Your process flows are running slowly, and you suspect that the columns in your source tables are either poorly managed or superfluous.

Solution

You can perform the following tasks on columns to improve the performance of process flows:

Tasks

Drop Unneeded Columns

As soon as the data comes in from a source, consider dropping any columns that are not required for subsequent transformations in the flow. You can drop columns and make aggregations early in the process flow instead of later. This prevents the extraneous detail data from being carried along between all transformations in the flow. You should work to create a structure that matches the ultimate target table structure as closely as possible early in the process flow. Then, you can avoid carrying extra data along with the process flow.
To drop columns in the output table for a SAS Data Integration Studio transformation, click the Mapping tab and remove the extra columns from the Target table area on the tab. Use derived mappings to create expressions to map several columns together. You can then build your own transformation output table columns to match your ultimate target table and map.
Finally, you can control column mapping and propagation at a job level, at a transformation level, or even at a column level. Column propagation is the ability to automatically propagate columns through the intermediate tables in a process flow to the target table. If you do not need to map or propagate some of the columns in a flow, use one of the following options:
  • Automatically map columns and Automatically propagate columns options at Toolsthen selectOptionthen selectJob Editor (for new jobs)
  • Map Columns and Propagate Columns in the pop-up menu for a job or transformation (for selected jobs and transformations)
  • Map all columns, Map selected columns, Propagate from sources to targets, Propagate from targets to sources, and Propagate columns on the Mappings tab for a job or transformation (for selected jobs and transformations)
For information about mapping columns, see Maintaining Column Mappings. For information about column propagation, see Managing the Scope of Column Changes in Jobs.

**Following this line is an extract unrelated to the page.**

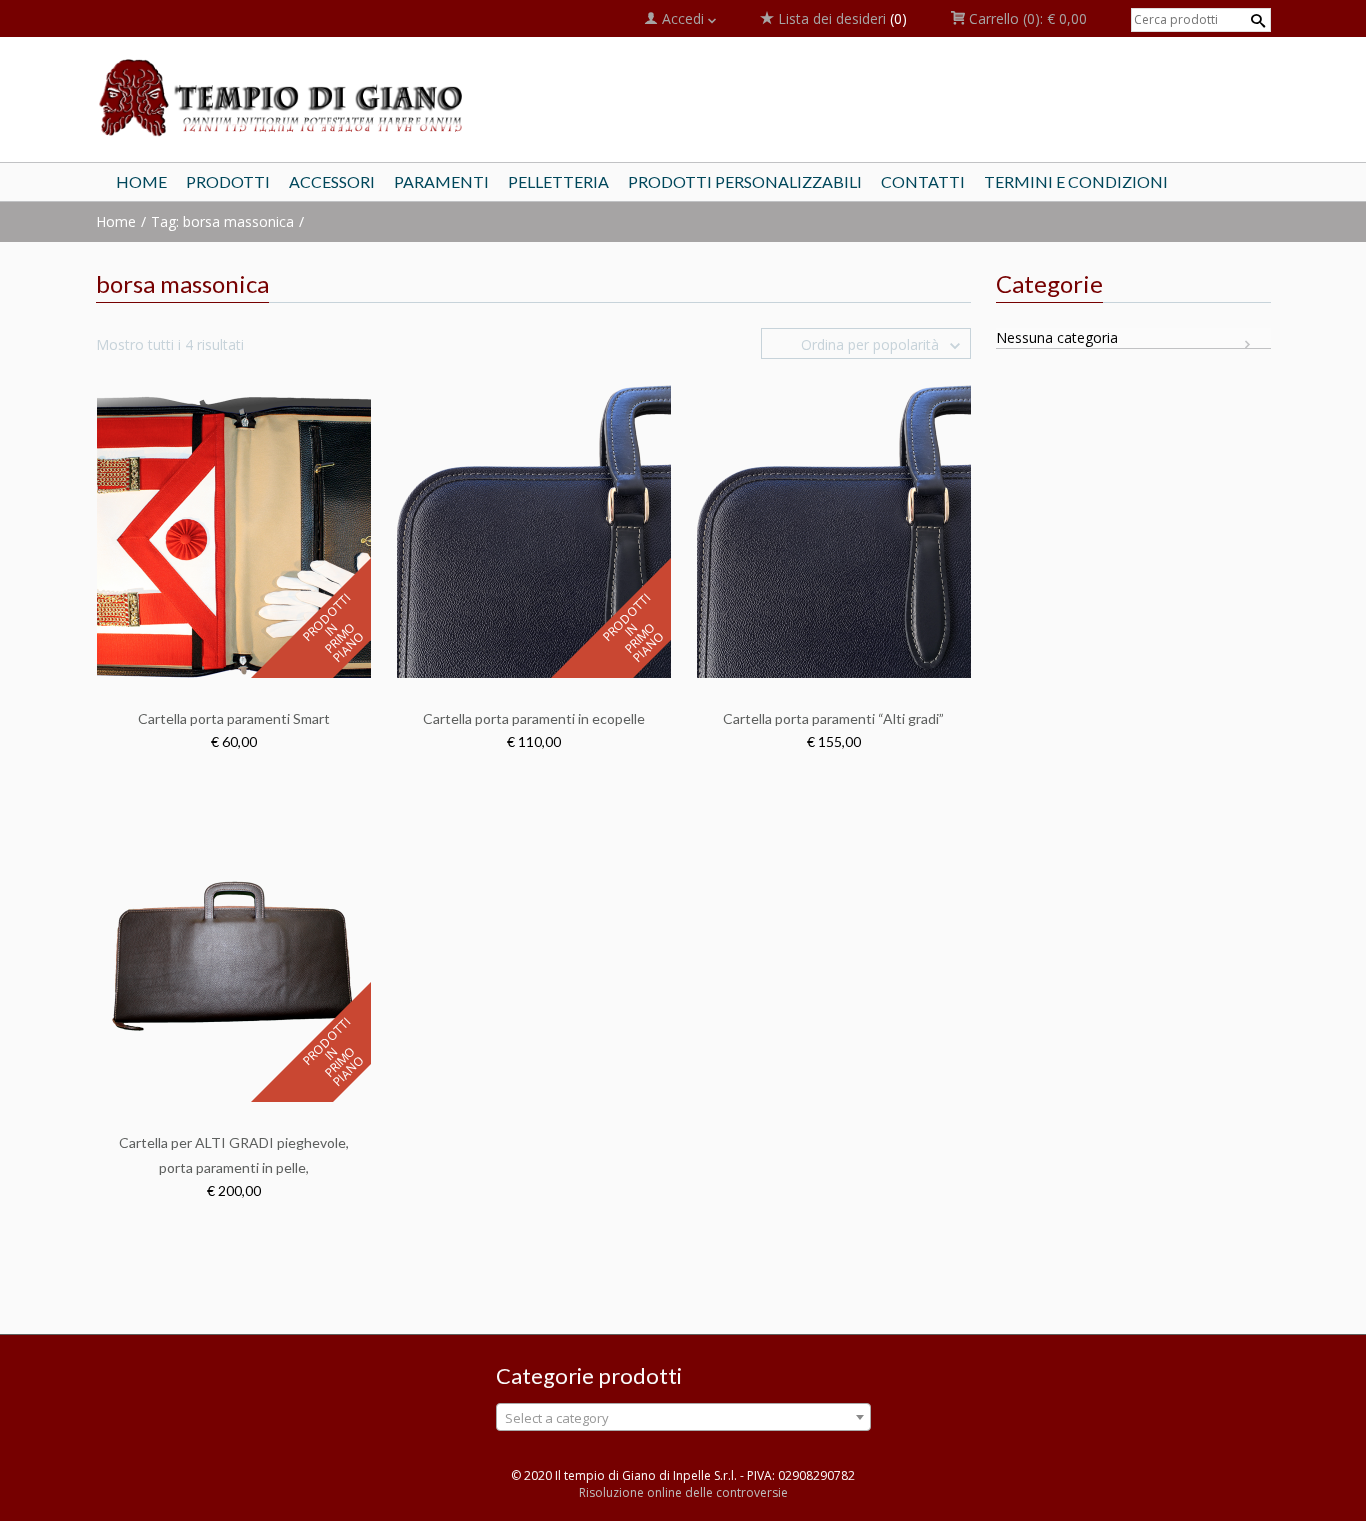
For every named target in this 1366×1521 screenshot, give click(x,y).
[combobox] (683, 1417)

Avoid Adding Unneeded Columns

As data is passed from step to step in a process flow, columns could be added or modified. For example, column names, lengths, or formats might be added or changed. In SAS Data Integration Studio, these modifications, which are done on the Mappings tab in the details pane of the Job Editor window or from the Mappings tab of the transformation, often result in the generation of an intermediate SQL view step. In many situations, that intermediate step adds processing time. In turn, these changes to columns can be propagated throughout the job. Try to avoid generating more of these steps than is necessary.
You should rework your flow so that activities such as column modifications or additions throughout many transformations in a process flow are consolidated within fewer transformations. Avoid using unnecessary aliases if the mapping between columns is one-to-one, then keep the same column names. Avoid multiple mappings on the same column, such as converting a column from a numeric to a character value in one transformation and then converting it back from a character to a numeric value in another transformation. For aggregation steps, rename any columns within those transformations, rather than in subsequent transformations.

Aggregate Columns for Efficiency

When you add column mappings, also consider the level of detail that is being retained. Ask these questions:
  • Is the data being processed at the right level of detail?
  • Can the data be aggregated in some way?
Aggregations and summarizations eliminate redundant information and reduce the number of records that have to be retained, processed, and loaded into a data collection.

Match the Size of Column Variables to Data Length

Verify that the size of the column variables in the data collection is appropriate to the data length. Consider both the current and future uses of the data:
  • Are the keys the right length for the current data?
  • Will the keys accommodate future growth?
  • Are the data sizes on other variables correct?
  • Do the data sizes need to be increased or decreased?
Data volumes multiply quickly, so ensure that the variables that are being stored in the data warehouse are the right size for the data.